#### [TEXT]
--- start ---
Which rifle will best satisfy my survival requirements. Or are my requirements crap?
 
I have been thinking about purchasing a survival rifle. I have a decent level amount of firearms knowledge but not enough to really know what would be the best choice. I also don't have alot of experience with firearms in the wilderness.

Below are all the characteristics that I would like in my survival rifle. Please note that I realize that I might not be able to get all of these characteristics in one gun. If you think that 2 guns could satisfy these requirements and still be reasonable and fairly lightweight, then by all means.

1. Capable of killing small and medium sized game.
2. Can keep me alive in moderate attacks/shootouts against..... cannibles/zombies/predators/chinese. I realize that I would get my ass handed to me in a shootout against anybody with experience or better equipement. I just want enough firepower to defeat or deter a mild to moderate attack. I plan on hiding most of this time and minding my own business.
3. Can carry at least 1000 rounds in my survival pack. Note: I am a large experienced hiker that can go 5-8 miles a day with a 90lb pack.
4. Can carry all required maintenance tools/products to keep the gun running for at least 20 years in wilderness. ***** increadibly important to me *****
5. If the action or other moving parts fail, I would like the gun to be able to still operate in single shot mode. i.e.... still be able to open the chamber and load manually and shoot single shots for hunting or defense. Basically, what kind of action fails the best...and doesn't leave the gun totally useless.
6. Would like killing ability out to AT LEAST 100yards. For hunting and protection.
7. Reasonably lightweight.

So far I'm leaning towards getting an AR15 with stainless 18" barrel. I'm just not sure if that is a simple enough weapon to fit my low-maintenance qualification. Will the action fail gracefully in an AR? Or will it become a paperweight.
--- end ---
#### [WHAT TO DO]
1. Set down the part of the survival rifle post starting with "Which rifle will" and going on through "in the wilderness.", word for word.
2. Using the survival rifle post, answer yes or no to each statement and quote the words that decide it: (a) The writer can hike 5-8 miles a day carrying a 90lb pack. (b) The writer wants killing ability out to at least 200 yards. (c) The writer is leaning toward an AR15 with a stainless 18" barrel.
3. Extend the survival rifle post, picking up after its final sentence.

#### [MATERIAL PROVIDED]
--- start ---
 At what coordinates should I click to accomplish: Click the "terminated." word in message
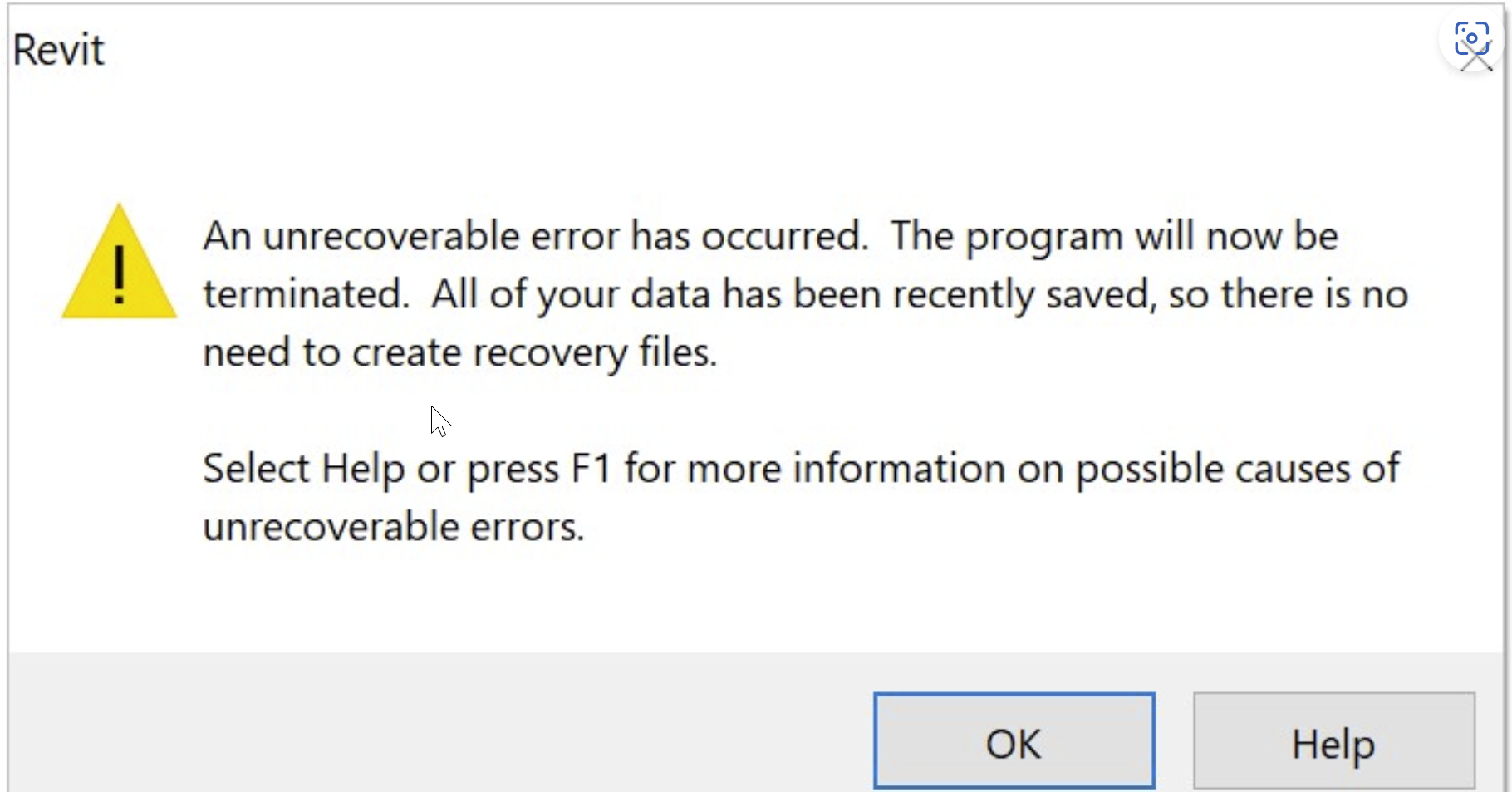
--- end ---
#### [RESPONSES BY TASK]
1.
Which rifle will best satisfy my survival requirements. Or are my requirements crap?
 
I have been thinking about purchasing a survival rifle. I have a decent level amount of firearms knowledge but not enough to really know what would be the best choice. I also don't have alot of experience with firearms in the wilderness.

2.
(a) Yes: "I am a large experienced hiker that can go 5-8 miles a day with a 90lb pack."
(b) No: "Would like killing ability out to AT LEAST 100yards."
(c) Yes: "So far I'm leaning towards getting an AR15 with stainless 18" barrel."

3.
I'm also leaning toward the Marlin Papoose 22lr in combination with an all stainless Ruger Single Six 7.5" barrel .357mag. Overall this is the lighter, cheaper option. The papoose will give me semi auto ability. What do you think is more likely to stand up to 20 years of low maintenance wilderness abuse. The AR or the "papoose with single six combo"? Or would a bolt action be better? I have heard that the milspec AR's are designed to never fail even with little maintenance and care. that makes me think that the AR is the smarter choice. Also the AR gives me more firepower and range. I wonder if the papoose would fail gracefully so that I could still operate it in single shot mode? Also, if my single six failed somehow, I'm pretty sure it would become a paperweight. If the cylinder wouldn't rotate or something? Anyway, maybe I'm over analyzing the whole "failing gracefully" thing. But I have just always wondered if certain guns would fail better than others and still give you the option for single shot. I suppose there is no gun that is immune to becomming a paper weight eventually. I know there are alot of questions here. Sorry this is so long. Please give me any input you can think of. Thanks.

cddbrowns 07-15-2011 09:04 PM

Quote:

Originally Posted by package81 (Post 542143)
I have been thinking about purchasing a survival rifle. I have a decent level amount of firearms knowledge but not enough to really know what would be the best choice. I also don't have alot of experience with firearms in the wilderness.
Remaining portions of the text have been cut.